* Source material
-----

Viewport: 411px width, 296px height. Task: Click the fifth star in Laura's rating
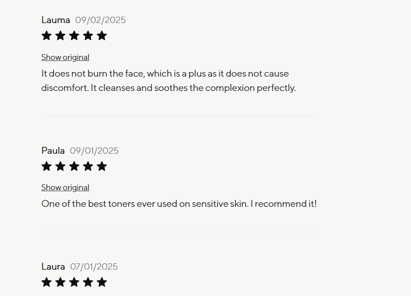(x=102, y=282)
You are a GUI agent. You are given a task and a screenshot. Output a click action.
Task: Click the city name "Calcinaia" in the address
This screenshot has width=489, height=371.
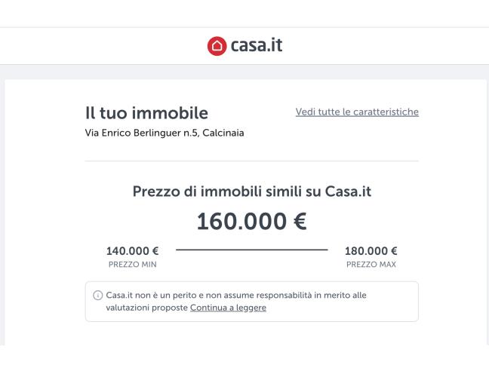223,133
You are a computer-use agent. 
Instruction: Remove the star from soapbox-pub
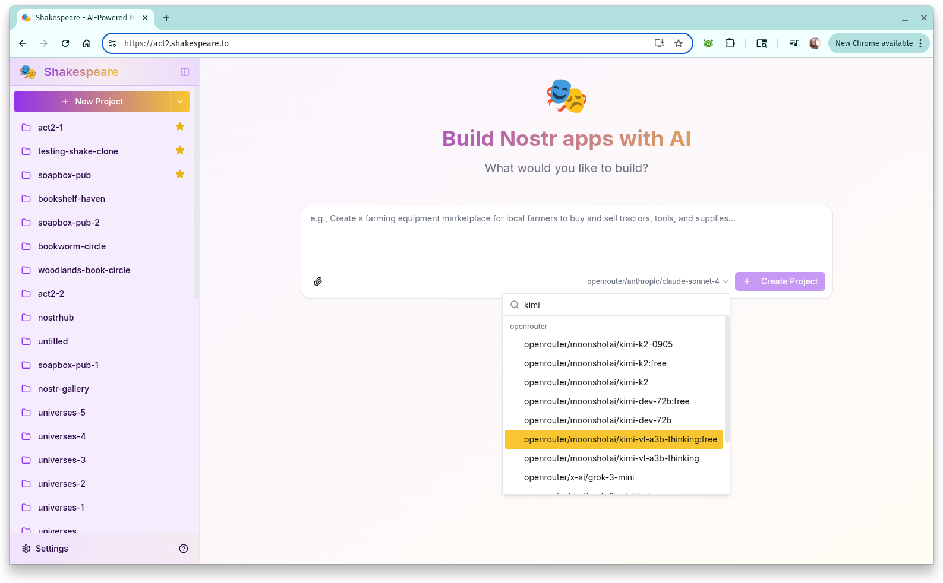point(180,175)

-----

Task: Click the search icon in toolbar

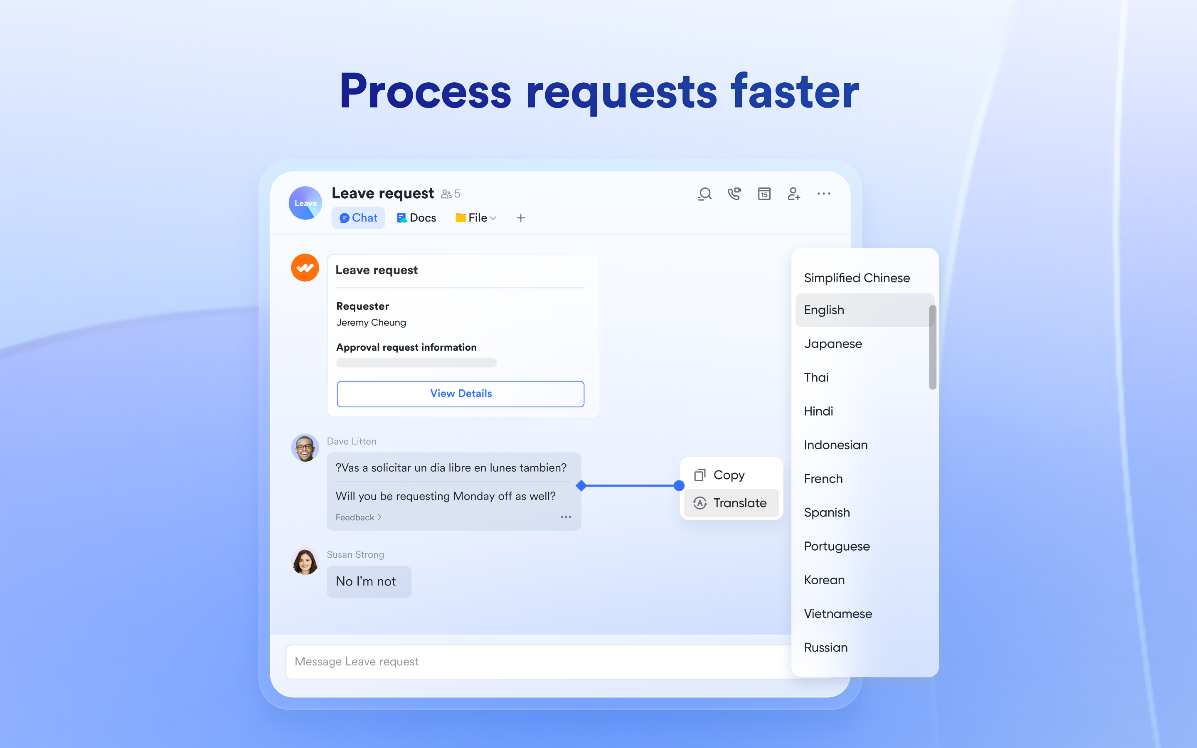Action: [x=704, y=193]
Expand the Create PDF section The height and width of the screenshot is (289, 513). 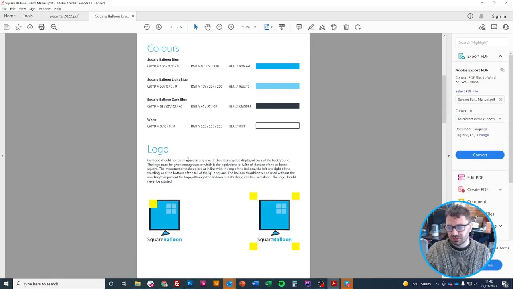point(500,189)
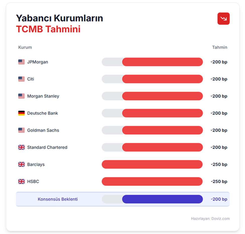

-----

* Assignment
In the records, which lines mention the word "agent"? Copy those lines.

* Answer to this exercise
You are a GUI agent. You are given a task and a screenshot. Output a click action.
You are a computer-use agent. 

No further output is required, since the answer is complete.